** Start Excerpt **

Prove $$ \ln (uv) = ln(u) + ln(v) $$
$$Proof:$$
Let $$ln(u)=x \; and \; ln(v)=y$$
Then $$u = e^{x} \; and \; v = e^{y}$$
$$u \* v = e^{x} \* e^{y} = e^{x+y}$$
Therefore, $$e^{ln(u) + ln(v)} = u \*v$$
$$ln(u) + ln(v) = ln(uv)$$. This completes the proof
I have another way of proofing this with calculus ...

** End Excerpt **
** Start Data listing **

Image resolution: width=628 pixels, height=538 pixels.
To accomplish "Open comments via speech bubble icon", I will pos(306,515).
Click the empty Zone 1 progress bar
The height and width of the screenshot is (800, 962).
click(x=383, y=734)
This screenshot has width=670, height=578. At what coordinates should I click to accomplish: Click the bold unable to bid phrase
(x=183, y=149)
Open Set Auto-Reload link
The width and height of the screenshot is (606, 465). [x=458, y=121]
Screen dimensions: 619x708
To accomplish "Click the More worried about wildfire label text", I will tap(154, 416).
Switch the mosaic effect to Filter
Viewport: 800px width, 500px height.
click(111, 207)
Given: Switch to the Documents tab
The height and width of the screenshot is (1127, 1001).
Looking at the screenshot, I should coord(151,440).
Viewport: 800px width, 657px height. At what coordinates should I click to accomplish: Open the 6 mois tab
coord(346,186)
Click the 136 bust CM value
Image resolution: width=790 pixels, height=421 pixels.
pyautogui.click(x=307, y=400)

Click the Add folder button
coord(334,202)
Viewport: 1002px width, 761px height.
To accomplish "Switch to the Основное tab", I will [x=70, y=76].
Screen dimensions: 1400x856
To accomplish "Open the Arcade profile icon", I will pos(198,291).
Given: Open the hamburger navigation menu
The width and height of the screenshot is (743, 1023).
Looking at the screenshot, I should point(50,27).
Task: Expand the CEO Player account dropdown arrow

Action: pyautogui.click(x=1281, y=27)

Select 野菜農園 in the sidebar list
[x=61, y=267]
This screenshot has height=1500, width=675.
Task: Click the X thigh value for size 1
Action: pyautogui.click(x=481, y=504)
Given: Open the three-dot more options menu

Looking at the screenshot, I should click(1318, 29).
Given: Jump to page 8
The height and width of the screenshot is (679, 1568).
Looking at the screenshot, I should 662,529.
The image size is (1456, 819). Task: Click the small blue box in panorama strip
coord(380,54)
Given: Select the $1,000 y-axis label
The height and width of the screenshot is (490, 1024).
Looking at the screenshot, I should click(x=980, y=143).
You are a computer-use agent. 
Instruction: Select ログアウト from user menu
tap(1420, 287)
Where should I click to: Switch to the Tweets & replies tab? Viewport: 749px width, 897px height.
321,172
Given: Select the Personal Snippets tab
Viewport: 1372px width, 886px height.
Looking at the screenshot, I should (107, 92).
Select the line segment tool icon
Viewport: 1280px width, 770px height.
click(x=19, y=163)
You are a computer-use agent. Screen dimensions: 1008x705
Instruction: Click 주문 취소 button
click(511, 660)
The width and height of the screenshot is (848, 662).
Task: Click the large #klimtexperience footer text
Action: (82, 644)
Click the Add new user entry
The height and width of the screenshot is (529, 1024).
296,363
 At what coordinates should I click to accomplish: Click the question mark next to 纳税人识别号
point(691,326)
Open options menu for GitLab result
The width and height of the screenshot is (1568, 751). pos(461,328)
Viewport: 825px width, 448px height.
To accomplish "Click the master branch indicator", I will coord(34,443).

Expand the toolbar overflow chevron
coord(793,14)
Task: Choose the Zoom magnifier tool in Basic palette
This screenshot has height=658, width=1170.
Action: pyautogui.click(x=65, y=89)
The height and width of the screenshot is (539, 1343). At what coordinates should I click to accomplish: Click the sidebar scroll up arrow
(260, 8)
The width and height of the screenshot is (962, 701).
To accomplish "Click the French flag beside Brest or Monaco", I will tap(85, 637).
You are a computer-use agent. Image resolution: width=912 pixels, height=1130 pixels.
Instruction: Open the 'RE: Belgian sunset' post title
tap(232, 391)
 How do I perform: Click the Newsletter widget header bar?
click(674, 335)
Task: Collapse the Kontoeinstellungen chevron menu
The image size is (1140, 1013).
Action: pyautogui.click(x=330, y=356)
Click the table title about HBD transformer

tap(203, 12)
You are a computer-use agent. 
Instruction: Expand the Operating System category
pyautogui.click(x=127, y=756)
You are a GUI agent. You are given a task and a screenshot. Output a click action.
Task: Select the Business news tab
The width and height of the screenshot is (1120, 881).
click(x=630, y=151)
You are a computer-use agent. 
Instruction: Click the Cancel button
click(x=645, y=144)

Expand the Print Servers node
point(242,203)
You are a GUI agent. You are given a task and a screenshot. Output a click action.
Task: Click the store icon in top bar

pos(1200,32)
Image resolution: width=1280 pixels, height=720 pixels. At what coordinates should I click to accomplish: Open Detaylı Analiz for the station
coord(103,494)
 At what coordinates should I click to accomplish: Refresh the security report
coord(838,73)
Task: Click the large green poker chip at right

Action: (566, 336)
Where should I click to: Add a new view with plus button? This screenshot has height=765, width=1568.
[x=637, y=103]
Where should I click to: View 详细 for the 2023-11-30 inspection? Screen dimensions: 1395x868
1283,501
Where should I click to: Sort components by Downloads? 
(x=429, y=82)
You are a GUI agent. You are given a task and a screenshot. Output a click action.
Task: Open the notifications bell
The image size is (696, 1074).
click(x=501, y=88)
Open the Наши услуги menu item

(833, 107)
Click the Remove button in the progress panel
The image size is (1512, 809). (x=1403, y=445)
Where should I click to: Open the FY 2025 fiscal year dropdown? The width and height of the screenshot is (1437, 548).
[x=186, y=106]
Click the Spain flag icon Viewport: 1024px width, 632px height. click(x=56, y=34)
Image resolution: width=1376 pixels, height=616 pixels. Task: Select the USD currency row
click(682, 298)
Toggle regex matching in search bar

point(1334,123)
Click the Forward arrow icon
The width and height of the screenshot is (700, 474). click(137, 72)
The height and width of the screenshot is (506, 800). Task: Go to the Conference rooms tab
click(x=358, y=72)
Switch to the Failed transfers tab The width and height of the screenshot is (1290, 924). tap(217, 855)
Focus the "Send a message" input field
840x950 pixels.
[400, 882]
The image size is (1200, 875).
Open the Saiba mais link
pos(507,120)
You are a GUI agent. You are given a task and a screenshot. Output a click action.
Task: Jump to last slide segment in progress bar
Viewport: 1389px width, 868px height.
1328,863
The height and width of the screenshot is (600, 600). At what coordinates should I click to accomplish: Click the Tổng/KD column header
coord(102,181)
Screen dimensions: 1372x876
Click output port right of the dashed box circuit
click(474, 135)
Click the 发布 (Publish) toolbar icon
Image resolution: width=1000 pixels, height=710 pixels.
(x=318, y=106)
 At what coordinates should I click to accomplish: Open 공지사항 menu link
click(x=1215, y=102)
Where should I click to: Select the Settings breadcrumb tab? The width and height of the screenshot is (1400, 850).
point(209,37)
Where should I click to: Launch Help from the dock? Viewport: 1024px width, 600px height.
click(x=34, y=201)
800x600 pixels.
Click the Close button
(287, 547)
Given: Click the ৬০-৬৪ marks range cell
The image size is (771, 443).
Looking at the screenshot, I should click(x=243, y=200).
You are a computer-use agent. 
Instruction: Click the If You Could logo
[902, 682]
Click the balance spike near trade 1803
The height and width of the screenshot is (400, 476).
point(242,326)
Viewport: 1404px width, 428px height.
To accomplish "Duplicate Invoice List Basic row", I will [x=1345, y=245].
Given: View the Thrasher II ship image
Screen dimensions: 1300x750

** End Data listing **

## Tasks:
A – In the logarithm proof, what value does the product of u and v equal after substituting u = e^x and v = e^y?
B – Continue the logarithm proof from its final sentence by giving the other way of proving the identity with calculus.

## Written responses:
A – It equals e^(x+y).

B –
$$Proof:$$
Let the variable $$ w=ut $$ in $$ ln(v)=\int^v_1 \frac{1}{t} dt $$
Then $$ dw=u \; dt $$ and the limits of integration $$ t=1 $$ and $$ t=v \Leftrightarrow w=u $$ and $$ w=uv $$
Hence,
$$ ln(v) = \int^{uv}_u \frac{1}{\frac{w}{u}}\frac{1}{u} \; dw = \int^{uv}_u \frac{1}{w} \; dw = \int^{uv}_u \frac{1}{t} \; dt $$
$$ln(u) + ln(v) = \int^u_1 \frac{1}{t} \; dt + \int^{uv}_u \frac{1}{t} \; dt = \int^{uv}_1 \frac{1}{t} \; \\ dt=ln(uv)$$.
The property is proved in different way! Happy proofing!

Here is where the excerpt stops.